Items from a dataset

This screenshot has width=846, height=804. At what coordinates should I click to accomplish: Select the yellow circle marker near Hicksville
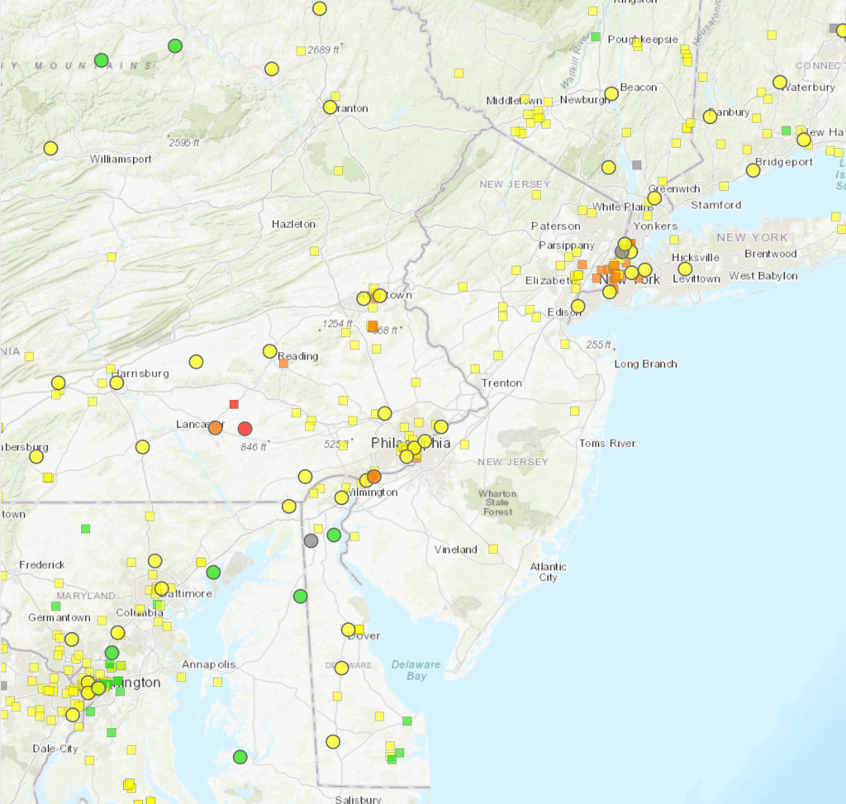click(x=685, y=269)
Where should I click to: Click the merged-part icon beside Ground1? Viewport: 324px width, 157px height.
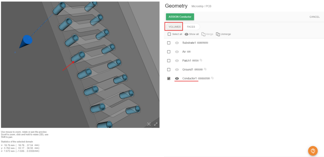205,69
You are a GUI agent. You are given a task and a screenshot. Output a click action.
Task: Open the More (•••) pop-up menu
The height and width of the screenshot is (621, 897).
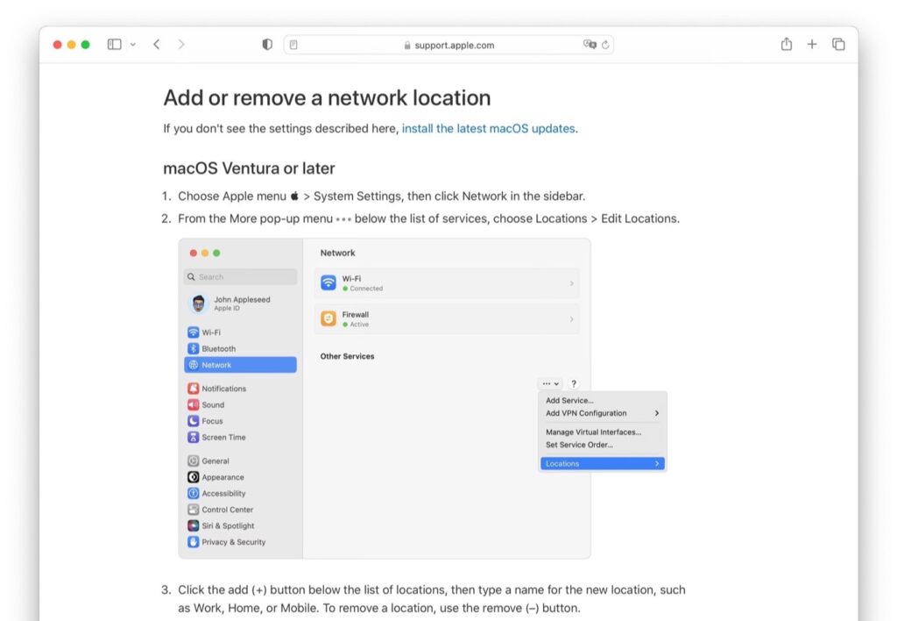549,383
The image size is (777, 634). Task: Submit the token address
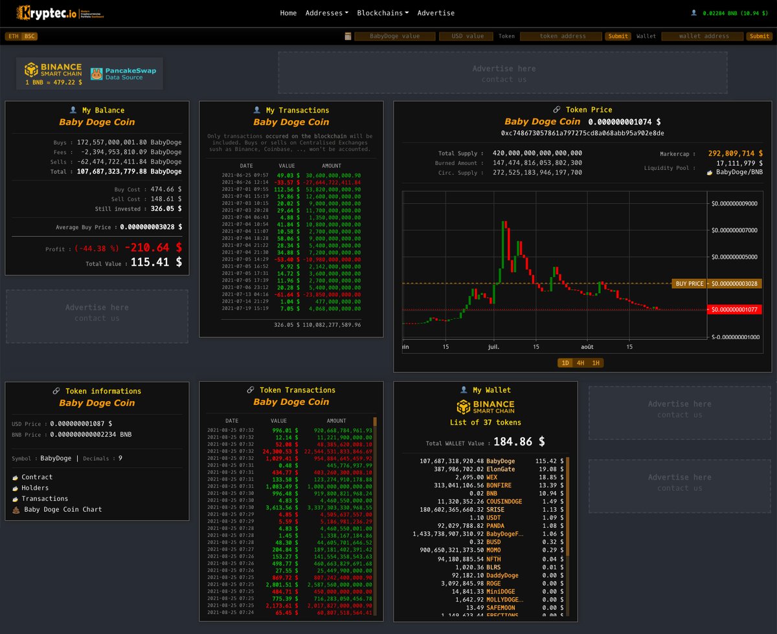617,36
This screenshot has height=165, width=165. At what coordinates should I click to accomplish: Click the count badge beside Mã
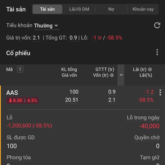[20, 70]
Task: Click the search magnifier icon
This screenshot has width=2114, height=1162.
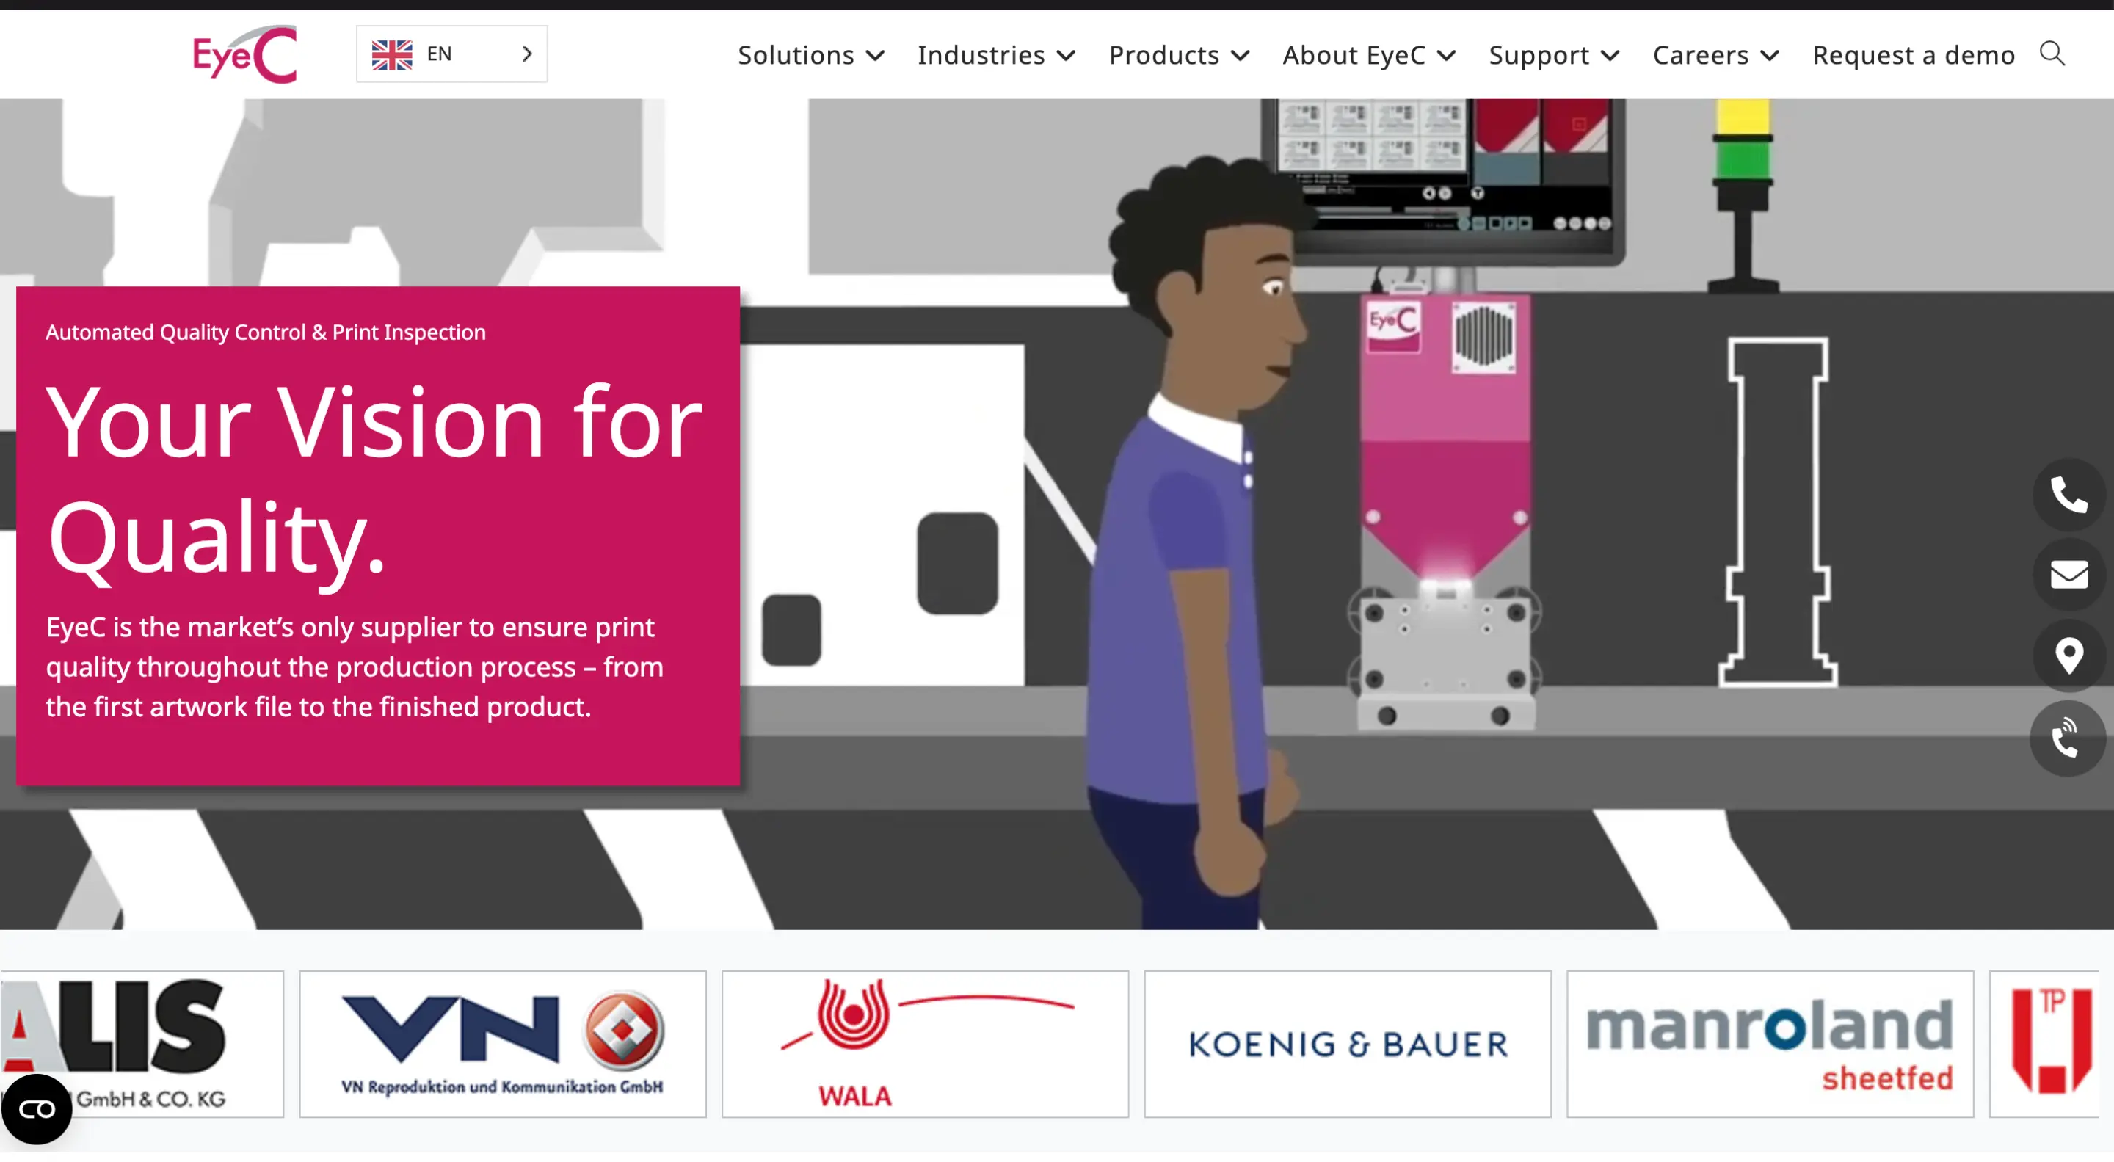Action: (x=2052, y=54)
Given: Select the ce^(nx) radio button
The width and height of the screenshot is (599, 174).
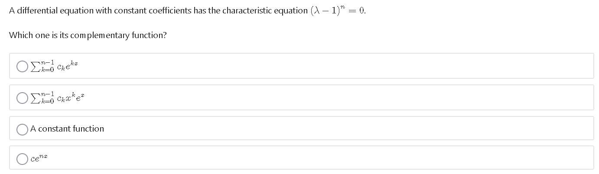Looking at the screenshot, I should point(23,159).
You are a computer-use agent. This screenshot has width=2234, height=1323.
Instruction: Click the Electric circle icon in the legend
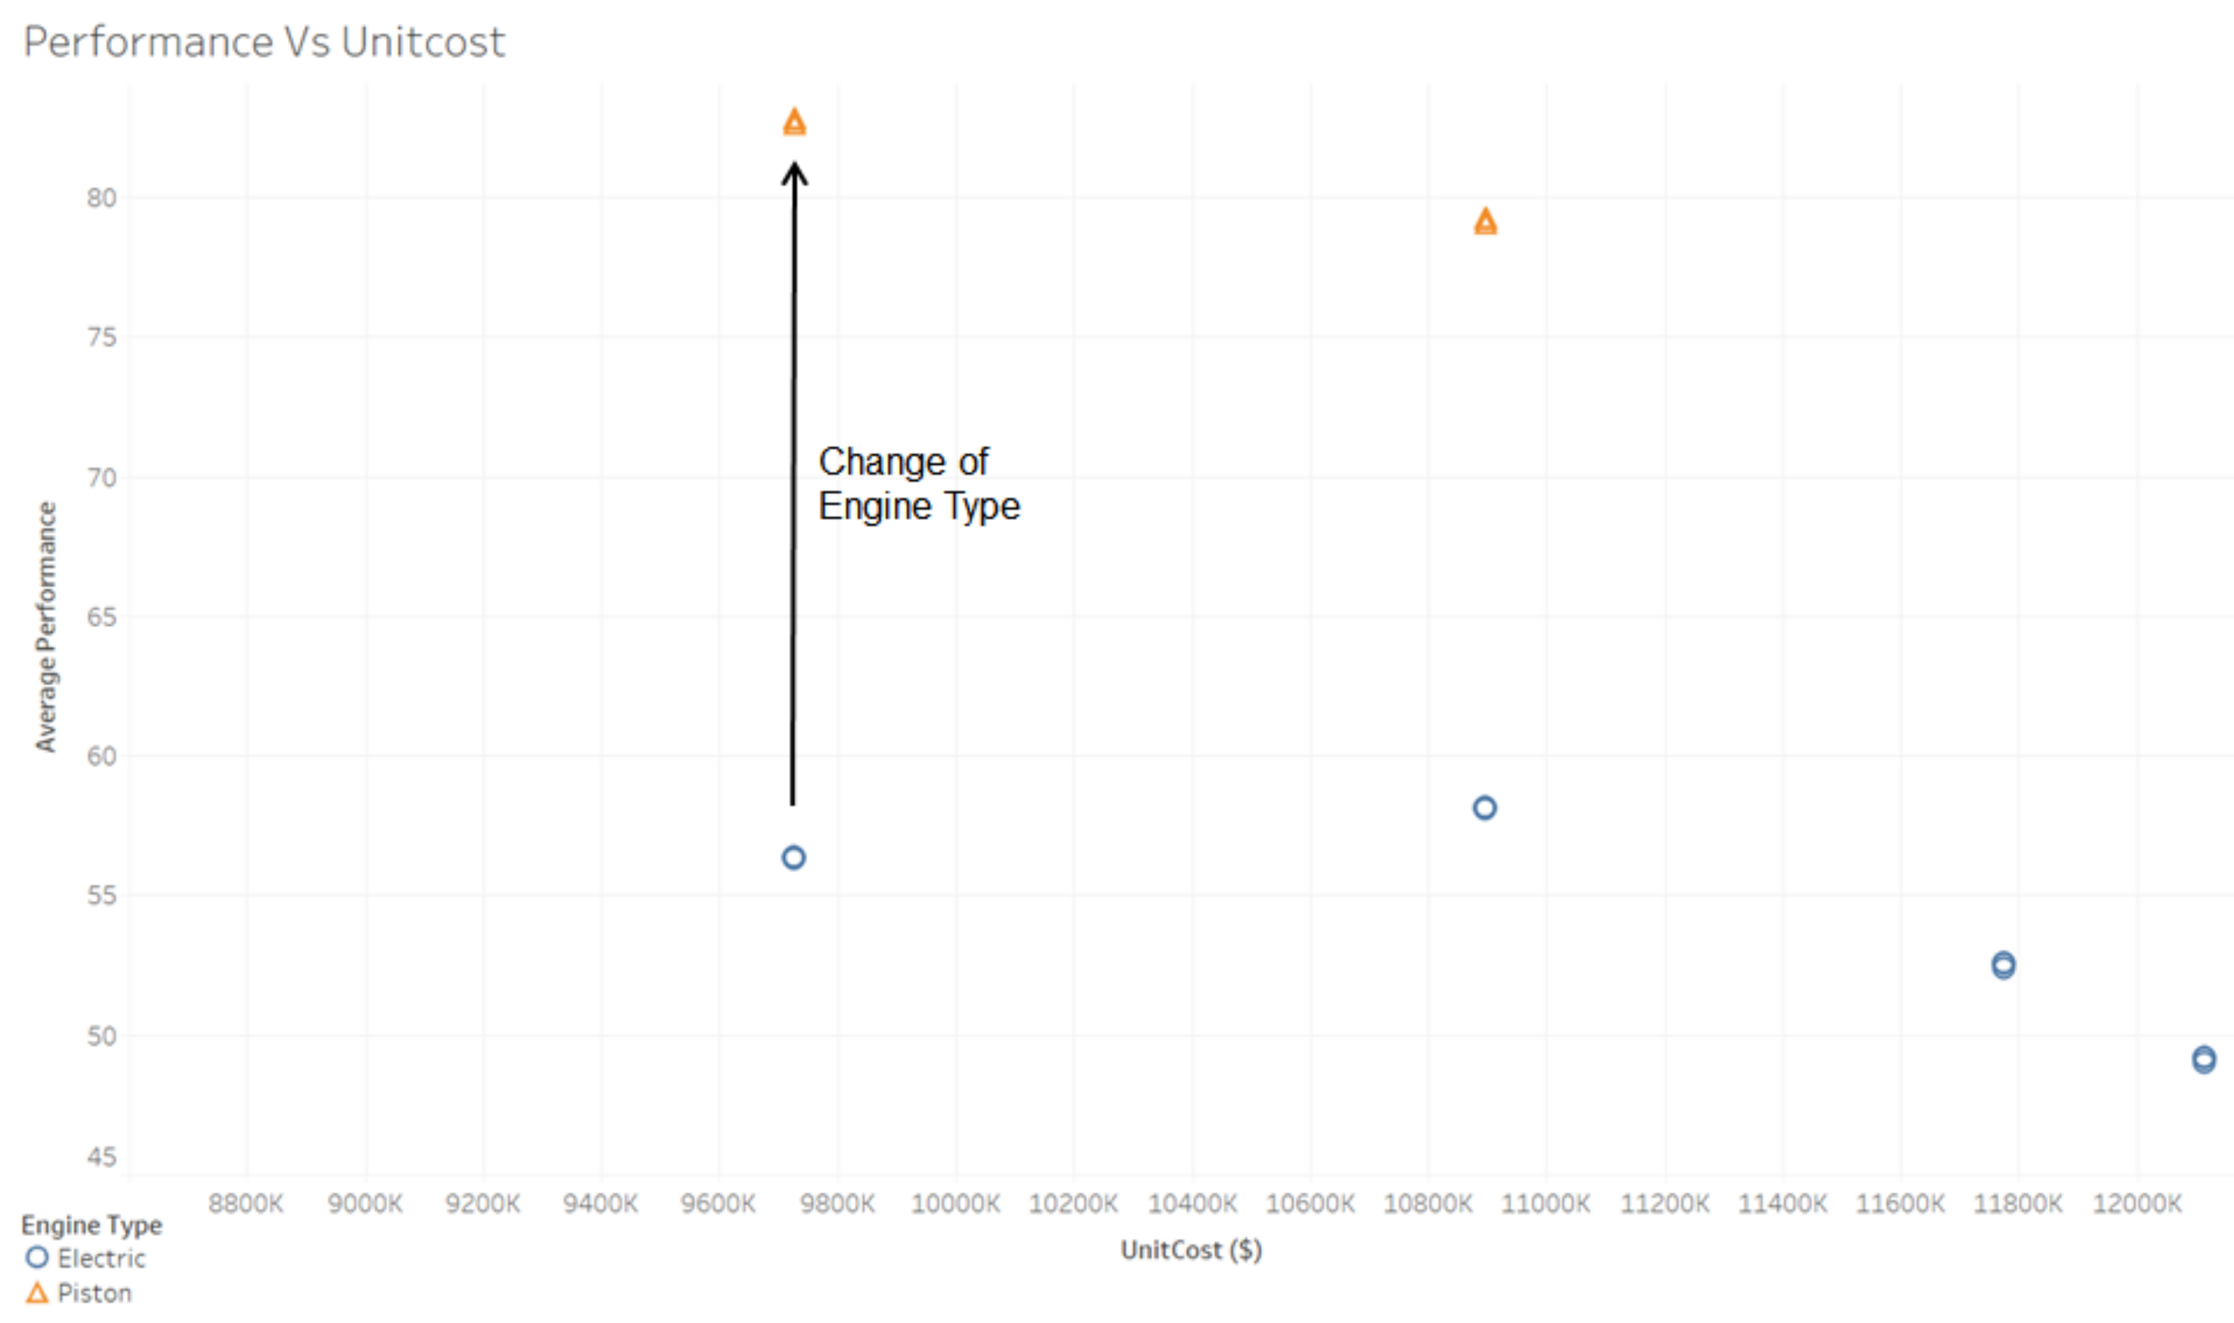click(37, 1258)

_WHAT IS REQUIRED:_ In case the records contain pictures, keep those out and repeat the rest exactly.

_WRITTEN RESPONSE:_
This screenshot has width=846, height=804. At what coordinates should I click to accomplish: Select the yellow circle marker near Hicksville
click(x=685, y=269)
Where should I click to: Click the merged-part icon beside Ground1? Viewport: 324px width, 157px height.
205,69
You are a GUI agent. You are given a task and a screenshot. Output a click action.
Task: Open the More (•••) pop-up menu
The height and width of the screenshot is (621, 897).
549,383
The image size is (777, 634). Task: Submit the token address
617,36
This screenshot has height=165, width=165. At what coordinates should I click to accomplish: Click the count badge beside Mã
[20, 70]
Task: Click the search magnifier icon
This screenshot has width=2114, height=1162.
Action: (x=2052, y=54)
Given: Select the ce^(nx) radio button
The width and height of the screenshot is (599, 174).
Looking at the screenshot, I should point(23,159).
You are a computer-use agent. This screenshot has width=2234, height=1323.
Instruction: Click the Electric circle icon in the legend
click(37, 1258)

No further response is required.